Provided records below:
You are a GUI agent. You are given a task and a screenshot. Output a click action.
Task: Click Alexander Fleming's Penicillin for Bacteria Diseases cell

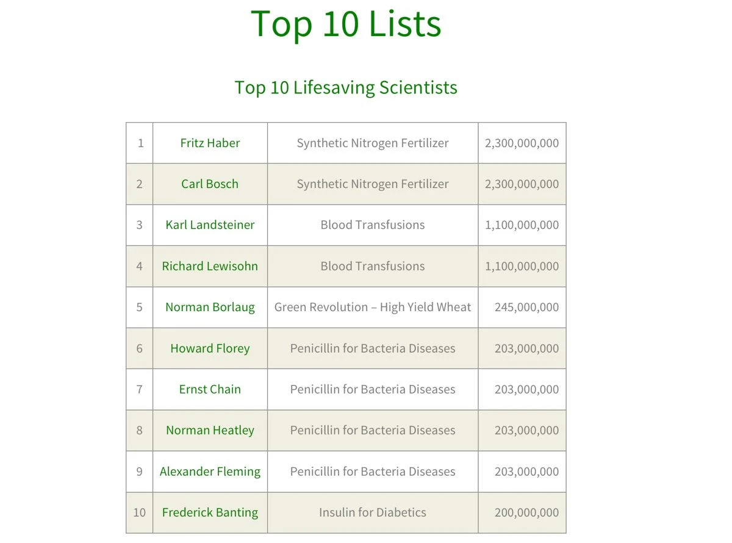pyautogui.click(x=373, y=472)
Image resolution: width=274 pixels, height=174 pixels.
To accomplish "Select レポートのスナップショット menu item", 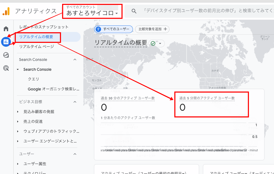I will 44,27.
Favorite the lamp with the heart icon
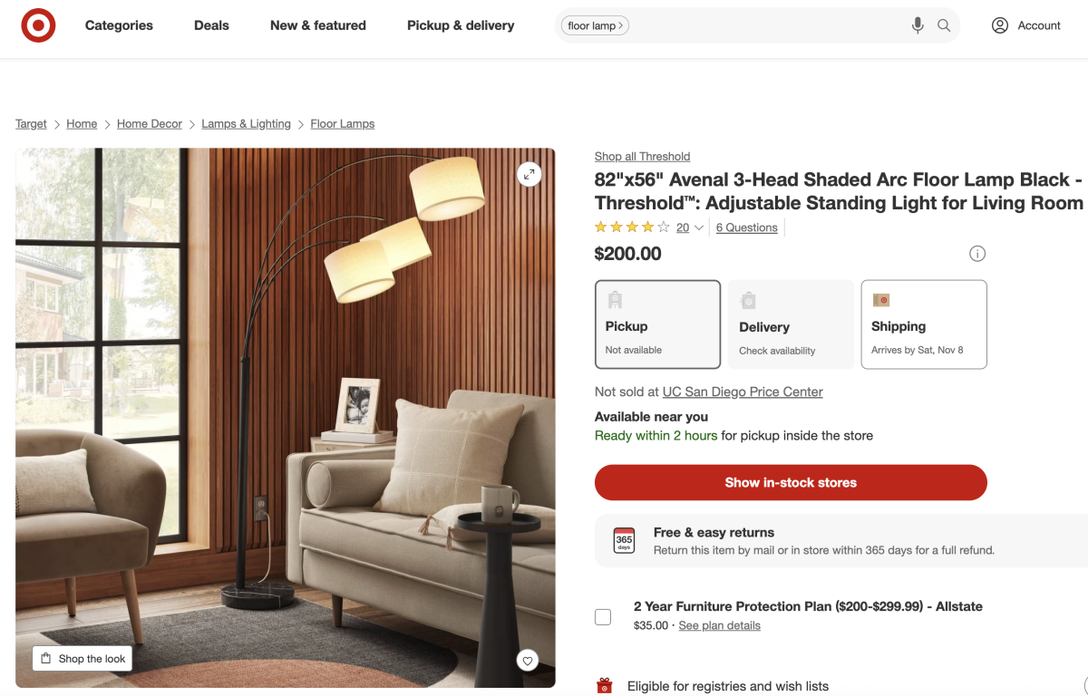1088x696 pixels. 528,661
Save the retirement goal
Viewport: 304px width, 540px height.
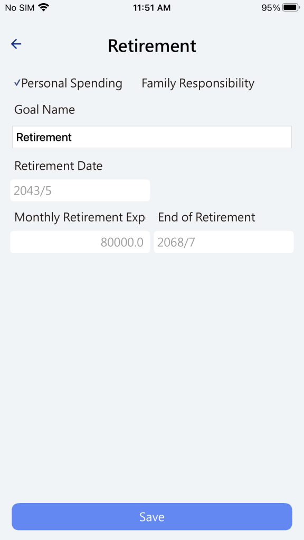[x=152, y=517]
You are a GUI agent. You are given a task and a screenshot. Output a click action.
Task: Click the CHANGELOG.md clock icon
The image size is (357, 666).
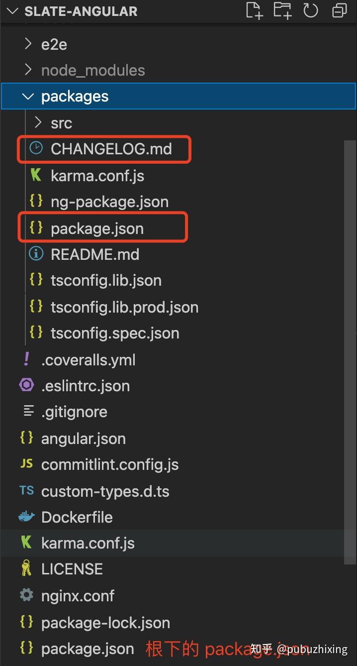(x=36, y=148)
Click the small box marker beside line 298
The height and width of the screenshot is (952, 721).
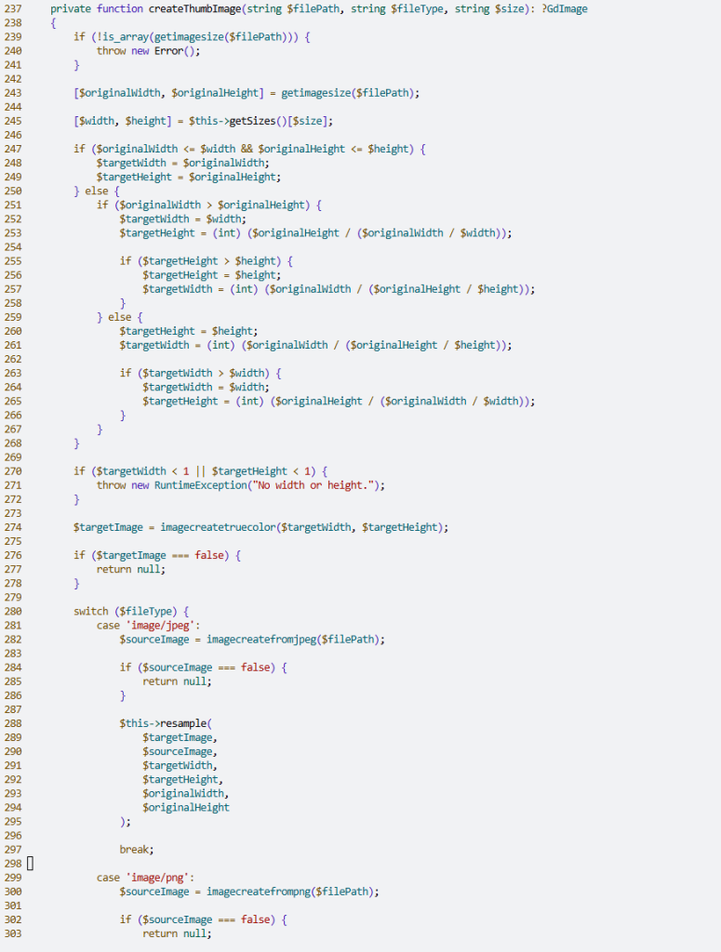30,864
End of Provided records.
Provided records below:
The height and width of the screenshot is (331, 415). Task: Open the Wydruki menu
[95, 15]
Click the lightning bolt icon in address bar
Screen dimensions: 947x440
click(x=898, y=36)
End of Provided records.
Provided records below:
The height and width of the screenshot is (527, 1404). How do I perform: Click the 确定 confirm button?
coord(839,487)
End of Provided records.
Go back to the listing above and reproduce, exactly, the stretch from the line bearing "Viewport: 304px width, 540px height." through the line bearing "Click the small box marker beside line 298", without its pictures.

Viewport: 304px width, 540px height.
[x=152, y=517]
You are a GUI agent. You are given a task and a screenshot. Output a click action.
Task: Click the CHANGELOG.md clock icon
The image size is (357, 666).
(x=36, y=148)
Click the small box marker beside line 298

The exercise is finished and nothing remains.